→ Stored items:
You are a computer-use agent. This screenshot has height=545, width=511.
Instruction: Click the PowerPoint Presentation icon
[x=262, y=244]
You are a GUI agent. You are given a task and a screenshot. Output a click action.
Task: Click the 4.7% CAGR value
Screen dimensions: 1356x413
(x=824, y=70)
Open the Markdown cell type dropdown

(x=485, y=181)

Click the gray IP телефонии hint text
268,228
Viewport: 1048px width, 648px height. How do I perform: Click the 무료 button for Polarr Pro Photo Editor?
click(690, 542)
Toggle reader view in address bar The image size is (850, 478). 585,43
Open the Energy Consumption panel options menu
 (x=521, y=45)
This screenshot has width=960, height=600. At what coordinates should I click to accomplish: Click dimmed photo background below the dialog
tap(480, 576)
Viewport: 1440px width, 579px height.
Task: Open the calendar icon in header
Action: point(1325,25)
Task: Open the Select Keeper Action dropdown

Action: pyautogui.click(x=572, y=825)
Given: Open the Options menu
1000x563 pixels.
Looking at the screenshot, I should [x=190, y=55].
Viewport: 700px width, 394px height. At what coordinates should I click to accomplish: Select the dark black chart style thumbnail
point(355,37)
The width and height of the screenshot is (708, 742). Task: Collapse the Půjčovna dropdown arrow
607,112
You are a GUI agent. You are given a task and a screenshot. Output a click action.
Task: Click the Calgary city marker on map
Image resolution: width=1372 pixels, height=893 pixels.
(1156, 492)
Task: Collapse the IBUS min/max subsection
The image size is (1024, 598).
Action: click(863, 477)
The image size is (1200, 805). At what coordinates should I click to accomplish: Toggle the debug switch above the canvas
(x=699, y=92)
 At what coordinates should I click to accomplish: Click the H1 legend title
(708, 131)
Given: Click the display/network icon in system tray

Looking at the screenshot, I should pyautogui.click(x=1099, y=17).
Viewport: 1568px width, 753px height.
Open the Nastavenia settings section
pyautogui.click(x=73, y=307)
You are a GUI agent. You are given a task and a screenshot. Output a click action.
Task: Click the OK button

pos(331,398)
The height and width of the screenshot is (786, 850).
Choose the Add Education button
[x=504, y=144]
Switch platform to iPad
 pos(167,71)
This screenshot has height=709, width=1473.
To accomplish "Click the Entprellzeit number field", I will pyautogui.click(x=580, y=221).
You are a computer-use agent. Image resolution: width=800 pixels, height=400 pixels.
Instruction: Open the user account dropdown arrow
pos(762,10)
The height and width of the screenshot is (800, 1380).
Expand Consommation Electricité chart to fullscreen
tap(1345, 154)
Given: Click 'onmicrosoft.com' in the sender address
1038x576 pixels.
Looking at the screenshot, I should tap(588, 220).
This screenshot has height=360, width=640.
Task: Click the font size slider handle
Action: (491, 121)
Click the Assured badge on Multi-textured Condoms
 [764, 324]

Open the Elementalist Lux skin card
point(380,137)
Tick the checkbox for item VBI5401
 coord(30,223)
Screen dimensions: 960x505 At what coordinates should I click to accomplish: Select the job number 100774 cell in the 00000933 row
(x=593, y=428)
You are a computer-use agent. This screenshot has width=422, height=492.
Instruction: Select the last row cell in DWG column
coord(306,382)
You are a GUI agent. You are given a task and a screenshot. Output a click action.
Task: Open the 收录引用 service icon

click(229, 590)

→ YOUR OBJECTIVE:
Once more, write out the records above, exactly as they stand.

→ RESPONSE TO THE EXERCISE:
You are a computer-use agent. This screenshot has height=545, width=511.
Instruction: Click the PowerPoint Presentation icon
[x=262, y=244]
You are a GUI agent. You are given a task and a screenshot. Output a click action.
Task: Click the 4.7% CAGR value
Screen dimensions: 1356x413
(x=824, y=70)
Open the Markdown cell type dropdown

(x=485, y=181)

Click the gray IP телефонии hint text
268,228
Viewport: 1048px width, 648px height. How do I perform: Click the 무료 button for Polarr Pro Photo Editor?
click(690, 542)
Toggle reader view in address bar The image size is (850, 478). 585,43
Open the Energy Consumption panel options menu
 (x=521, y=45)
This screenshot has width=960, height=600. At what coordinates should I click to accomplish: Click dimmed photo background below the dialog
tap(480, 576)
Viewport: 1440px width, 579px height.
Task: Open the calendar icon in header
Action: point(1325,25)
Task: Open the Select Keeper Action dropdown

Action: pyautogui.click(x=572, y=825)
Given: Open the Options menu
1000x563 pixels.
Looking at the screenshot, I should [x=190, y=55].
Viewport: 700px width, 394px height. At what coordinates should I click to accomplish: Select the dark black chart style thumbnail
point(355,37)
The width and height of the screenshot is (708, 742). Task: Collapse the Půjčovna dropdown arrow
607,112
You are a GUI agent. You are given a task and a screenshot. Output a click action.
Task: Click the Calgary city marker on map
Image resolution: width=1372 pixels, height=893 pixels.
(1156, 492)
Task: Collapse the IBUS min/max subsection
The image size is (1024, 598).
Action: click(863, 477)
The image size is (1200, 805). At what coordinates should I click to accomplish: Toggle the debug switch above the canvas
(x=699, y=92)
 At what coordinates should I click to accomplish: Click the H1 legend title
(708, 131)
Given: Click the display/network icon in system tray

Looking at the screenshot, I should pyautogui.click(x=1099, y=17).
Viewport: 1568px width, 753px height.
Open the Nastavenia settings section
pyautogui.click(x=73, y=307)
You are a GUI agent. You are given a task and a screenshot. Output a click action.
Task: Click the OK button

pos(331,398)
The height and width of the screenshot is (786, 850).
Choose the Add Education button
[x=504, y=144]
Switch platform to iPad
 pos(167,71)
This screenshot has height=709, width=1473.
To accomplish "Click the Entprellzeit number field", I will pyautogui.click(x=580, y=221).
You are a computer-use agent. Image resolution: width=800 pixels, height=400 pixels.
Instruction: Open the user account dropdown arrow
pos(762,10)
The height and width of the screenshot is (800, 1380).
Expand Consommation Electricité chart to fullscreen
tap(1345, 154)
Given: Click 'onmicrosoft.com' in the sender address
1038x576 pixels.
Looking at the screenshot, I should tap(588, 220).
This screenshot has height=360, width=640.
Task: Click the font size slider handle
Action: (491, 121)
Click the Assured badge on Multi-textured Condoms
 [764, 324]

Open the Elementalist Lux skin card
point(380,137)
Tick the checkbox for item VBI5401
 coord(30,223)
Screen dimensions: 960x505 At what coordinates should I click to accomplish: Select the job number 100774 cell in the 00000933 row
(x=593, y=428)
You are a computer-use agent. This screenshot has width=422, height=492.
Instruction: Select the last row cell in DWG column
coord(306,382)
You are a GUI agent. You are given a task and a screenshot. Output a click action.
Task: Open the 收录引用 service icon

click(229, 590)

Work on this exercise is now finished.